**TASK DETAILS**
Could you reproduce the lines below from the one with "The image size is (800, 710)." through the one with "Click the closing"? Keep both ends and add nothing.

Stored records:
+ + + + +
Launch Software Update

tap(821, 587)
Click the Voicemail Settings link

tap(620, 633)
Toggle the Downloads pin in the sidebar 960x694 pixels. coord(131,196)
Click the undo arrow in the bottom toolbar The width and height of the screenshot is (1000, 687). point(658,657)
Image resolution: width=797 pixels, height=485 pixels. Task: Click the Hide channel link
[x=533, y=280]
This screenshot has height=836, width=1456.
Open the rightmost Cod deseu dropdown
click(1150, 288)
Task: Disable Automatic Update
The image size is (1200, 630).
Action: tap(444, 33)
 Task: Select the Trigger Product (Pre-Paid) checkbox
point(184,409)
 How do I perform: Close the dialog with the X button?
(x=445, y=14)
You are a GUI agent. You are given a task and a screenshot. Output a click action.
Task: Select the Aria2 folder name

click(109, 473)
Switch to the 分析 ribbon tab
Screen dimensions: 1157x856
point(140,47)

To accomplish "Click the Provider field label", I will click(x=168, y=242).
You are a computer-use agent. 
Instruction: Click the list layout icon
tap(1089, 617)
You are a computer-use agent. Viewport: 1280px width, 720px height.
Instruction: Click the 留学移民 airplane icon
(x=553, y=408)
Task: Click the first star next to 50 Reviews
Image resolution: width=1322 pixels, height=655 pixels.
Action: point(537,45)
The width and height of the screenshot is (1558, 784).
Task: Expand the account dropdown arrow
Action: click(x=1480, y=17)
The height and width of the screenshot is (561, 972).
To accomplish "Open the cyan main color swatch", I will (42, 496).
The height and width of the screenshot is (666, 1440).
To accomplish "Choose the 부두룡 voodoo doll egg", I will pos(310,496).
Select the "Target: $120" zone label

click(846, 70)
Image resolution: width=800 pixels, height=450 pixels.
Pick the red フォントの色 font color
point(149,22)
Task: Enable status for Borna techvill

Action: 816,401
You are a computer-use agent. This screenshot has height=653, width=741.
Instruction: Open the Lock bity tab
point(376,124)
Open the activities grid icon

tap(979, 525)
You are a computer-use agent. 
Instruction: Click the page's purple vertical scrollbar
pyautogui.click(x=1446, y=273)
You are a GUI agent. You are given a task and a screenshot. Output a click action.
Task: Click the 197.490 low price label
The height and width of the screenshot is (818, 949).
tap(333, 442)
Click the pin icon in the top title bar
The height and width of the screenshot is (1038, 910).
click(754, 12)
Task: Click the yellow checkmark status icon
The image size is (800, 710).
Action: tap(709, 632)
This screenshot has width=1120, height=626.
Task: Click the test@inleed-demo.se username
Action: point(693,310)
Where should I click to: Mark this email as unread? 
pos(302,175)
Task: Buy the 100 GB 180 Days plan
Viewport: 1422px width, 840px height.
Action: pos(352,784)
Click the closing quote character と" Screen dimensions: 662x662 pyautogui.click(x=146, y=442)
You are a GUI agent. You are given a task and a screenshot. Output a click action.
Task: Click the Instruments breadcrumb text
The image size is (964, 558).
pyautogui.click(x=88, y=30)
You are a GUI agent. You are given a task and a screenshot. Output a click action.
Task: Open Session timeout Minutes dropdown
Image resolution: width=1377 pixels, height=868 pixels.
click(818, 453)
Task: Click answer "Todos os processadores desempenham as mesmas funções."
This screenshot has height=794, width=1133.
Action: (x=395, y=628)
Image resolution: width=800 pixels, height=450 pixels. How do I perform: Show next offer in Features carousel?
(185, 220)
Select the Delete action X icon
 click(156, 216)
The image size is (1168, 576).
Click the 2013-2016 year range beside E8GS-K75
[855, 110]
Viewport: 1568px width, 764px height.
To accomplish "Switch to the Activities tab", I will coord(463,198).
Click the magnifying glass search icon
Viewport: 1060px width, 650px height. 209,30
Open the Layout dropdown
+ + + + +
**TASK SOLUTION**
The image size is (800, 710).
Action: tap(709, 632)
This screenshot has width=1120, height=626.
Task: Click the test@inleed-demo.se username
Action: point(693,310)
Where should I click to: Mark this email as unread? 
pos(302,175)
Task: Buy the 100 GB 180 Days plan
Viewport: 1422px width, 840px height.
Action: pos(352,784)
Click the closing quote character と" Screen dimensions: 662x662 pyautogui.click(x=146, y=442)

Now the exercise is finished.